Managing Volunteer Corn
If your combine was not set for collecting smaller kernels created by the drought, many of them went out the back with the stover, and have performed well in germination tests throughout the field. But now you are planning to take advantage of the high market prices and the crop insurance guarantee for 2013 wheat, and have a lush green field of volunteer corn in the way. Normally it could be burned down with either Round up or Liberty, but your 2012 corn had both glyphosate and gluphosinate tolerance and its offspring carry those genes as well.
Johnson and Legleiter suggest two alternatives.
- Fields containing volunteers following a RR/LL crop can only be controlled with applications of gramaxone or by tillage. Grass herbicides cannot be used to control volunteer corn prior to wheat planting as rotational restriction to wheat vary from 30 to 120 days. If choosing to apply Gramaxone, be aware that applications can result in variable control.
- Fields containing heavy volunteer corn populations that are glyphosate and glufosinate tolerant would be best managed with tillage prior to wheat planting.
The 2012 drought has continued to provide challenges well after the diminished harvest. The lack of moisture means a reduced activation of many herbicides, therefore many have not degraded and will impact both fall-planted wheat, and spring planted crops next year. To know whether you have a problem a bioassay can be conducted on a test crop planted into the soil or soil could be tested for residue. Another problem is the emergence of volunteer corn that may contain genetic tolerance for Roundup and Liberty, meaning it can only be managed with a heavy dose of gramoxone or tillage.

---

QUESTIONS TO ANSWER
(A) Rewrite the paragraph of the volunteer corn text that begins "The 2012 drought has continued" as a bulleted list, keeping its main facts.
(B) According to the volunteer corn text, what is the range of the rotational restrictions to wheat for grass herbicides?
The data that comes next is not needed.

---

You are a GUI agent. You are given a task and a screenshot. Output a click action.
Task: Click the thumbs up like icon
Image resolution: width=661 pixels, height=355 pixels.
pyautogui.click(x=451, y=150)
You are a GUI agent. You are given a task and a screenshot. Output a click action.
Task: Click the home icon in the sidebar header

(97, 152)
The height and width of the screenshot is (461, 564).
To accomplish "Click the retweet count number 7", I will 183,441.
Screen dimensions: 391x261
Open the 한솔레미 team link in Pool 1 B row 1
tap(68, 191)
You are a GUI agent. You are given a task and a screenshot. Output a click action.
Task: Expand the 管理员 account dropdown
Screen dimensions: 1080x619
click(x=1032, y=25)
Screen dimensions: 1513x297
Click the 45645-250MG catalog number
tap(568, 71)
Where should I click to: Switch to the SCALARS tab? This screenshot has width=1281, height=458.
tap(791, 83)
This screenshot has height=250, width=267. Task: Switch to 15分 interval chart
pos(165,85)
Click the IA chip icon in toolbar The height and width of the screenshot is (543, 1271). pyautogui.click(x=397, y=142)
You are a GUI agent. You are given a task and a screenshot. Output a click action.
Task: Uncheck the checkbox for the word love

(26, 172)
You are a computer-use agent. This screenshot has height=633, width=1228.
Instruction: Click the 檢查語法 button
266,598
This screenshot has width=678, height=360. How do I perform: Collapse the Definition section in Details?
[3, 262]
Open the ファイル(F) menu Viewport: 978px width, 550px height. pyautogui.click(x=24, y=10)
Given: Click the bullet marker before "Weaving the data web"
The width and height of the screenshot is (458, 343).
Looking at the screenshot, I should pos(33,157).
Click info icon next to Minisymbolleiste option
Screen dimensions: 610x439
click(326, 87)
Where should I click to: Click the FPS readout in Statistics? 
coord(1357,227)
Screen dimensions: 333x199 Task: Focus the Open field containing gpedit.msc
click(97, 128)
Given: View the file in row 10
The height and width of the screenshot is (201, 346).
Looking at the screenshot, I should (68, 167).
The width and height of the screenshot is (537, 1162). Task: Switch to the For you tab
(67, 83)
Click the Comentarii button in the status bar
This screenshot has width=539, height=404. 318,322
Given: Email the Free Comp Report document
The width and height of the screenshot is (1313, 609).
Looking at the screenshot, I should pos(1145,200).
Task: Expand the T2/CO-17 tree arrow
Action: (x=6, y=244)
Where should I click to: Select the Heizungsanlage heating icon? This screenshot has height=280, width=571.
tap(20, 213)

---

SOLUTIONS BELOW
(A)
- The 2012 drought has kept causing problems long after the reduced harvest.
- Because of the lack of moisture, many herbicides were not fully activated and have not degraded.
- These herbicides will affect fall-planted wheat and next year's spring-planted crops.
- A problem can be detected with a bioassay on a test crop planted in the soil, or by testing the soil for residue.
- Volunteer corn may also emerge with genetic tolerance for Roundup and Liberty, so it can be managed only with a heavy dose of gramoxone or with tillage.

(B) They vary from 30 to 120 days.